New California Laws Affect Domestic Partnerships
Next month, two new laws will go into effect in California that are likely to have a significant impact on how employers enforce personnel policies and administer employee benefits which apply to spouses. Effective January 1, 2005, the laws will cover members of same-sex unions, and qualifying older, but unmarried, heterosexual couples.
Overview Of The Laws
California Domestic Partner Rights And Responsibilities Act of 2003 (DPRRA)
DPRRA is a far-reaching law designed to grant registered domestic partners the same rights, benefits, duties and responsibilities as spouses under California law. That means, for example, that community property laws that apply to married couples will also apply to registered domestic partners. The presumption that a child born to a married couple is the legal child of both parents will also apply to a child of registered domestic partners. Domestic partners will be required to use the court system to obtain a divorce if they wish to dissolve their union, similar to married couples.
The employment aspects of this law are also significant. To the extent California employers maintain personnel policies that benefit an employee's spouse, such policies must (with limited exceptions) also extend to an employee's registered domestic partner. For instance, the California Family Rights Act (CFRA) currently allows qualified employees to take up to 12 weeks of unpaid leave to care for the serious health condition of a spouse, or for the birth of a child. Under the DPRRA, an employee will be entitled to take CFRA leave to care for the serious health condition of a registered domestic partner, or for the birth of a domestic partner's child. Similarly, if your company offers bereavement leave for the deaths of an employee's spouse's immediate family members, then an employee will be entitled to bereavement leave for the deaths of a registered domestic partner's immediate family members.

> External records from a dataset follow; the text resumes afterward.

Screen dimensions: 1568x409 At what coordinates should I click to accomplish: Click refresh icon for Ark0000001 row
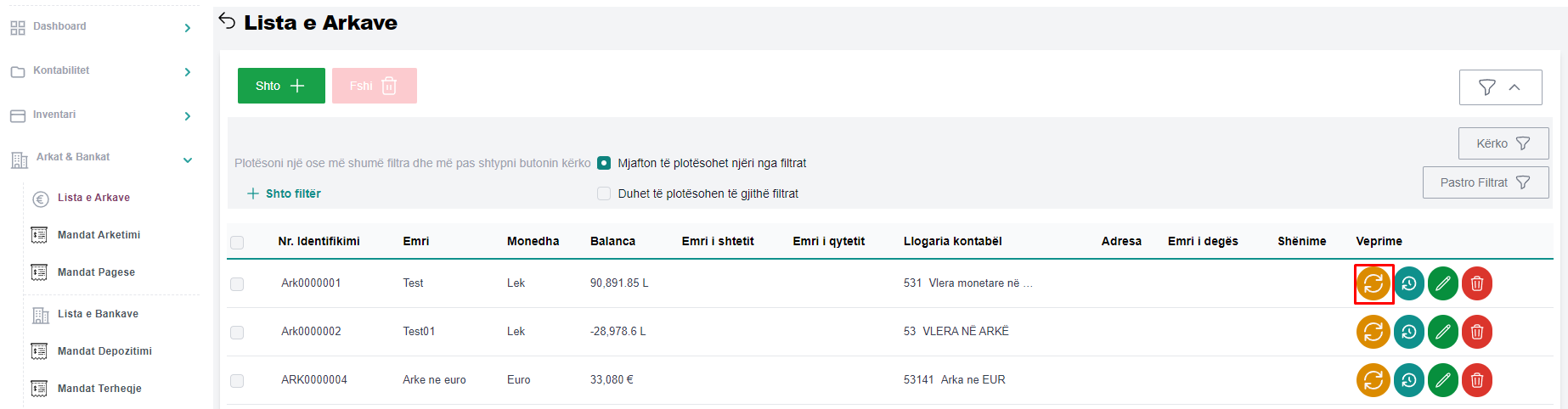pos(1373,283)
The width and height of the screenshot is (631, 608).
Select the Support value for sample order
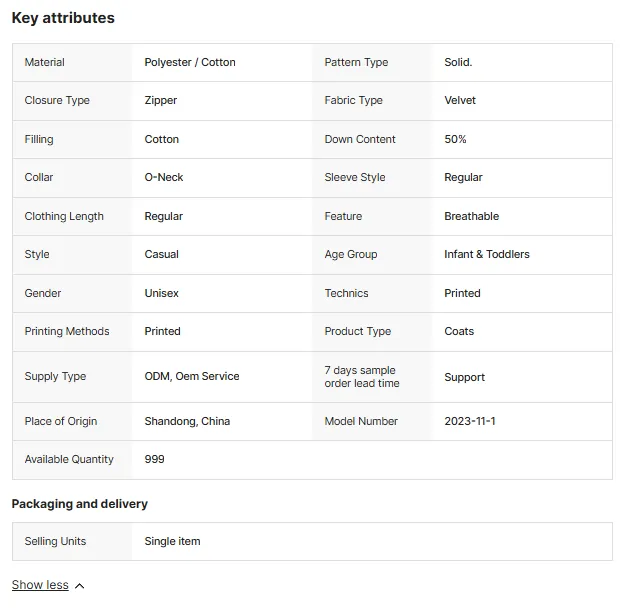tap(464, 377)
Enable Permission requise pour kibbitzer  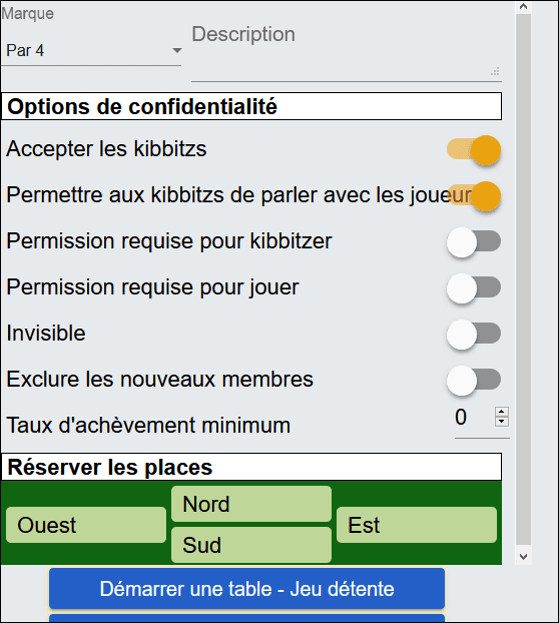click(x=474, y=242)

California Insurance Equality Act (IEA)
The IEA impacts California employers indirectly by requiring HMOs and health insurers to provide equal coverage under all policies to spouses and registered domestic partners of covered employees. Existing law already requires HMOs and health insurers to offer policies that provide equal coverage to spouses and registered domestic partners. But the old law did not require California employers to make such coverage available to employees under their HMO and insured health plans.
The IEA will require HMOs and health insurers to provide (rather than simply offer) equal coverage to spouses and registered domestic partners. In effect, the IEA indirectly requires California employers to make such coverage available to employees under their HMO and insured health plans by limiting the HMO and health insurance products that are available for purchase in California. If a California employer wishes to purchase an HMO or insured health plan policy that covers employees' spouses, such a plan must cover employees' registered domestic partners, as well. This requirement will apply to HMO and group health insurance plan policies that are issued, amended, delivered or renewed in California on or after January 2, 2005.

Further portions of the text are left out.